I wanted to title this article, “Remind Me Again Why People Still Listen to Pat Robertson”. But as I thought about it I realized that this fits in rather nicely with the theology of a good number of American Christians.
Yes, you heard him correctly. Be careful when adopting children because they might have brain damage and “grow up weird”. Guys ditching this lady aren’t dogs they are just smart men that don’t want to parent the United Nations. You never know what has happened to the child. You don’t have to take on somebody else’s problems. We help orphans but we aren’t going to have them into our homes.
In the next few days you will see Robertson issue some sort of apology and say that he misspoke. What he was really trying to say is that you do not have to accept responsibility that God has not given to you. You aren’t a dog if you realize that you cannot handle the suffering of someone else. You’re just human. It’s great and wonderful for people that feel called by God to take in these orphans but you shouldn’t feel guilty if you aren’t comfortable or called to do it yourself. I apologize for the way my words sounded but all I was really trying to say is be cautious when considering adoption.
And all of Pat’s happy followers will wipe the sweat off their brow and say, “whew that was a close one, we were afraid for a moment there that Pat was a little off his rocker”.
Still a problem, though.
Problem is, even if (when) he offers some sort of similar clarification it will still expose his underlying…dare I say it…heresy. Robertson only gets a hearing in a world/church that has bought into some form of the prosperity gospel. Foundational to such teaching as Robertson’s is that suffering cannot fit in with the good purpose of God.

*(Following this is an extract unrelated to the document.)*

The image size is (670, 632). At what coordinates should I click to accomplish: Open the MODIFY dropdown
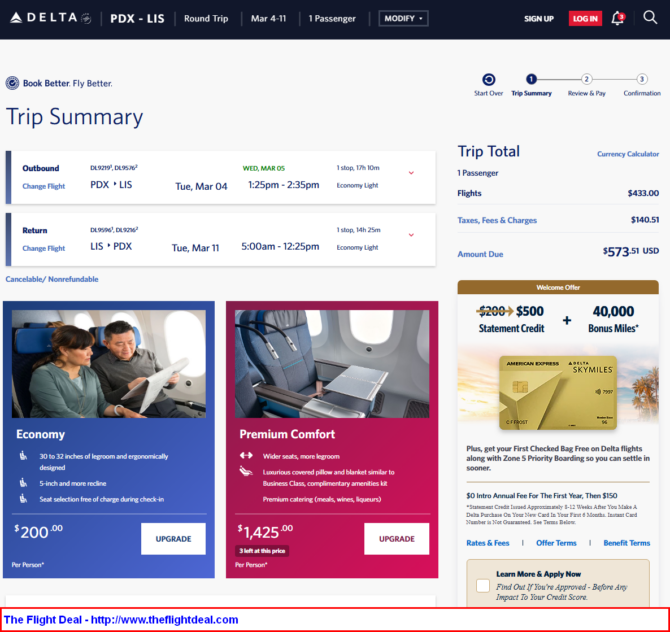coord(403,18)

It’s just “weird”. Suffering is my failure to utilize the divinely designed means of blessing.
In a 700 Club world you don’t take up a cross and devote your life to caring for children with Down Syndrome without seeing any visible reward in this life. You might see a story about a lady that cared for children with Down’s and somehow God healed the child, or somehow God blessed them financially, or emotionally, or spiritually. (And all of those may be well and true). But what you won’t see featured is raw in your face suffering that will only find redemption on the other side of glory. As I’ve noted before, there’s no room for that in 700 Club theology.
Robertson’s advice is fundamentally “you’re not a monster if you choose not to suffer”. Okay, I’ll give you that. You aren’t a monster. But you aren’t a disciple following the footsteps of a suffering Jesus either. I can’t say it any better than Russell Moore:
I say to my non-Christian friends and neighbors, if you want to see the gospel of Christ, the gospel that has energized this church for two thousand years, turn off the television. The grinning cartoon characters who claim to speak for Christ don’t speak for him. Find the followers who do what Jesus did. Find the people who risk their lives to carry a beaten stranger to safety. Find the houses opened to unwed mothers and their babies in crisis. Find the men who are man enough to be a father to troubled children of multiple ethnicity and backgrounds.
And find a Sunday School class filled with children with Down Syndrome and cerebral palsy and fetal alcohol syndrome. Find a place where no one considers them “weird” or “defective,” but where they joyfully sing, “Jesus loves the little children, all the children of the world.”
That might not have the polish of television talk-show theme music, but that’s the sound of bloody cross gospel.
So even though this guy makes our ears tickle can we please stop listening to him and instead follow the Man that didn’t have a place to lay his head some nights.